WHAT YOU ARE ASKED TO DO —
For this exercise, return exactly the lines of the material below that begin at the one with "Click the @MickeyPuri" and stop after the one with "Open the Compute tab".

EXTRACTED MATERIAL —
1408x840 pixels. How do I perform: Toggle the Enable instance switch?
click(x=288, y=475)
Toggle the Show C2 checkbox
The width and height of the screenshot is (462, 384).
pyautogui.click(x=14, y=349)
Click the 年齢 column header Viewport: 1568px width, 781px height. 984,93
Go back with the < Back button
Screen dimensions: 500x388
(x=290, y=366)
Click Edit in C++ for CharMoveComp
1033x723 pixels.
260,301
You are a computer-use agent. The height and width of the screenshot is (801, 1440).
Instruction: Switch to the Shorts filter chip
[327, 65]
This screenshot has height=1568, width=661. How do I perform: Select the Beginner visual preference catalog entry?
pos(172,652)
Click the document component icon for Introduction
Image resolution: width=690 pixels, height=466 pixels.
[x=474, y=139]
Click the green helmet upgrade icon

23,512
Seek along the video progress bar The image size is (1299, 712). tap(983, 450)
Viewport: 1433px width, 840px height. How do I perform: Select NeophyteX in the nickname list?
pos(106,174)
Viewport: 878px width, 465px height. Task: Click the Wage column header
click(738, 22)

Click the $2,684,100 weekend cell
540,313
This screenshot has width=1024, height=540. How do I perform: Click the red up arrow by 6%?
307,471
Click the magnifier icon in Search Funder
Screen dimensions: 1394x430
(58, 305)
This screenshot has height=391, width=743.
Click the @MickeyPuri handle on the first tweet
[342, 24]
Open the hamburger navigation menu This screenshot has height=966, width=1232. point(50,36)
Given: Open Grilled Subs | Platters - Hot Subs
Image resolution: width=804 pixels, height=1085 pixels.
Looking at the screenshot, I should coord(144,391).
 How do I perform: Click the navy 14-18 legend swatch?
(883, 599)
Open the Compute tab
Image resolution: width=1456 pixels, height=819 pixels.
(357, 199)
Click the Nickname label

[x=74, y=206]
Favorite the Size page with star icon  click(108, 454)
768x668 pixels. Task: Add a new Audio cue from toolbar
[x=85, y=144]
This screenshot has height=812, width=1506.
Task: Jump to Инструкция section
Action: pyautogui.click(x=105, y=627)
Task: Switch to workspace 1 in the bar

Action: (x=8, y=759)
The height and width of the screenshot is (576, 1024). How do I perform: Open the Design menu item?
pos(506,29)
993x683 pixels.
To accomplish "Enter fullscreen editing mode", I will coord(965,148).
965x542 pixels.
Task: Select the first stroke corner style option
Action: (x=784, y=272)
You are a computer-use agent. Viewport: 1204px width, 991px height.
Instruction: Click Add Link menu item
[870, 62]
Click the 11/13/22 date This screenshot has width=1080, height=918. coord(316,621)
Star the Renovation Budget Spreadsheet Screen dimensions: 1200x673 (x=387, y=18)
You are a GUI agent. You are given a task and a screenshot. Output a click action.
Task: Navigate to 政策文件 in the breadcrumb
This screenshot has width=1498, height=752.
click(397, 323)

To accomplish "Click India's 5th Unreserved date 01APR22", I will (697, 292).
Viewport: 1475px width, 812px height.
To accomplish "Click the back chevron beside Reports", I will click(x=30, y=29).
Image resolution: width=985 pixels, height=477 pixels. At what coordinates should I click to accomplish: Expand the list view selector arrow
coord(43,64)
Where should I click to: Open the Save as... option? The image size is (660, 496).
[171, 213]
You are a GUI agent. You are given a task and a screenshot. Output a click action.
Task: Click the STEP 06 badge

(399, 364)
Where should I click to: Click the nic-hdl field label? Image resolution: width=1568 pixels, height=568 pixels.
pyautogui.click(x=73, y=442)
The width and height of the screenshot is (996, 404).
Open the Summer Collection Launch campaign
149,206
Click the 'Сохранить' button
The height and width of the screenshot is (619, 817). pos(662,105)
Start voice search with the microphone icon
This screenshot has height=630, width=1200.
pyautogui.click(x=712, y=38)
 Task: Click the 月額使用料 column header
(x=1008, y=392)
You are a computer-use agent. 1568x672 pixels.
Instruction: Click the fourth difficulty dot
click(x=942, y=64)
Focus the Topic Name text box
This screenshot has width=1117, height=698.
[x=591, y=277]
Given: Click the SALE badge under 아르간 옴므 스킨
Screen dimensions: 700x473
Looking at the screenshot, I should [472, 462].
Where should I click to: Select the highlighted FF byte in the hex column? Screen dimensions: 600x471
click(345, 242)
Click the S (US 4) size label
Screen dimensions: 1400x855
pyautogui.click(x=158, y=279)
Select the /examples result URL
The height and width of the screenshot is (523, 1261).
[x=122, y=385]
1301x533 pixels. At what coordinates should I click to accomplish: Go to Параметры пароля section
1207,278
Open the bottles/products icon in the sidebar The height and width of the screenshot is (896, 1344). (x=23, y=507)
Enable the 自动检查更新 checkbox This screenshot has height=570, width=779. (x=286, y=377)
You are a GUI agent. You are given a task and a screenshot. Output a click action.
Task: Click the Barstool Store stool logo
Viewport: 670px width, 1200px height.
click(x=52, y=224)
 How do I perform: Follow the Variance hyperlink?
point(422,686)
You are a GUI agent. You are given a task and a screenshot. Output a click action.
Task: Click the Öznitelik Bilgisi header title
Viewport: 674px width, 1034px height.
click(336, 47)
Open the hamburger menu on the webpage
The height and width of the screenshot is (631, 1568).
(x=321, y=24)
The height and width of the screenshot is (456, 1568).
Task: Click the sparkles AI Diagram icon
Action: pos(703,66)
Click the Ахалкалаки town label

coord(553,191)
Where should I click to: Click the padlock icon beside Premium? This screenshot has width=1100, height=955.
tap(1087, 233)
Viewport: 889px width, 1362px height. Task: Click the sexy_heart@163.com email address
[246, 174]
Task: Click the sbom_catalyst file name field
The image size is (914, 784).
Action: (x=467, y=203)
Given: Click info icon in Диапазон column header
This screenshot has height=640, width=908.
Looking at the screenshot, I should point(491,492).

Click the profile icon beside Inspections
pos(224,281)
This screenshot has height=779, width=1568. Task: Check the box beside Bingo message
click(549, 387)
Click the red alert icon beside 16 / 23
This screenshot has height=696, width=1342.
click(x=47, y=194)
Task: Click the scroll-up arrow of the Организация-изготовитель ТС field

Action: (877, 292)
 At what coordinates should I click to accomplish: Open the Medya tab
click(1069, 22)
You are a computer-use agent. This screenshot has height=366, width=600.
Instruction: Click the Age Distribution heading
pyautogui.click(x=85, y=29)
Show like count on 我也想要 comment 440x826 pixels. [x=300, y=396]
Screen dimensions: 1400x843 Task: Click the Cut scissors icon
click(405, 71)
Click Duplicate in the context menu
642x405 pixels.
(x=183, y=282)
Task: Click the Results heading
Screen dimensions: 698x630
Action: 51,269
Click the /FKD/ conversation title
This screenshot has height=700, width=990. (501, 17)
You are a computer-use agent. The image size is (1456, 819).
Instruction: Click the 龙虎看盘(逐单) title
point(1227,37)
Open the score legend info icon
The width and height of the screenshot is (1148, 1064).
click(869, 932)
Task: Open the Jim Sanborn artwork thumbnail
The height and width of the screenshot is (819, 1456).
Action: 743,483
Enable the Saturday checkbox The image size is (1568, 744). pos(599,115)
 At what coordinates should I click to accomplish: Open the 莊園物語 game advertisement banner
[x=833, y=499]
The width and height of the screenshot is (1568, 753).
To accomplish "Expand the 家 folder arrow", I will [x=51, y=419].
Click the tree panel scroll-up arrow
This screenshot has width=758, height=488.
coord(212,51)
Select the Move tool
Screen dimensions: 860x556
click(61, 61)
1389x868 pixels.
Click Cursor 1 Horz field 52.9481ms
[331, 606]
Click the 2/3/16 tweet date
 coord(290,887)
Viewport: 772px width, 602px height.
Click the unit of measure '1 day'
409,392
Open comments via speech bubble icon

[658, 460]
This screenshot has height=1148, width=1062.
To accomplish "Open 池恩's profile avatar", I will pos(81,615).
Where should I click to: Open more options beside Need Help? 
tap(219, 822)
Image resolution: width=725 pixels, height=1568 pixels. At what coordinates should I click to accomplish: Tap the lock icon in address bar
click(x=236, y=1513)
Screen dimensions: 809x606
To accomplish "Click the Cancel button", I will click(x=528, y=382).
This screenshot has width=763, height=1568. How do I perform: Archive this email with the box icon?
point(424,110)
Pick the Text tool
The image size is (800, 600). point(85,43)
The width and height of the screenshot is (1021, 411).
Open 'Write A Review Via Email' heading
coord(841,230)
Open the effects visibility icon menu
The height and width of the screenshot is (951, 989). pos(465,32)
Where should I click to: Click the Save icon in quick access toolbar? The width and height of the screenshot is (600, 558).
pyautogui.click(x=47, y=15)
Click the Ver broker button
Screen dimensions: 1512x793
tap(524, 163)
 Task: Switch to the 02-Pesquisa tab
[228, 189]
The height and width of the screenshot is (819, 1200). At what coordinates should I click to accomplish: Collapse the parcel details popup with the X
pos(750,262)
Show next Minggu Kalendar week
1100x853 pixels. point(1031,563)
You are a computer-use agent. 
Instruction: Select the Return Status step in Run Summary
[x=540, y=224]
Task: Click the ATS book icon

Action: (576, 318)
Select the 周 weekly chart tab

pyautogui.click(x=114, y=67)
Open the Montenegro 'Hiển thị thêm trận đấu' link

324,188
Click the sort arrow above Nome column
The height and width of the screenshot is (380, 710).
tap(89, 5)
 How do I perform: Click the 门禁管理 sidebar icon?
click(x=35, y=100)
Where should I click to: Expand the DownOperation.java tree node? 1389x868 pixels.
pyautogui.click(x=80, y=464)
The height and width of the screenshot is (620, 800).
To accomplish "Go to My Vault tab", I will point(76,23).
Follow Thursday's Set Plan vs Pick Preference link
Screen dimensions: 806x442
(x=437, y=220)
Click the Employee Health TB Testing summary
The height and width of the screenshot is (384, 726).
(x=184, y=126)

OUTPUT —
Click the @MickeyPuri handle on the first tweet
[342, 24]
Open the hamburger navigation menu This screenshot has height=966, width=1232. point(50,36)
Given: Open Grilled Subs | Platters - Hot Subs
Image resolution: width=804 pixels, height=1085 pixels.
Looking at the screenshot, I should coord(144,391).
 How do I perform: Click the navy 14-18 legend swatch?
(883, 599)
Open the Compute tab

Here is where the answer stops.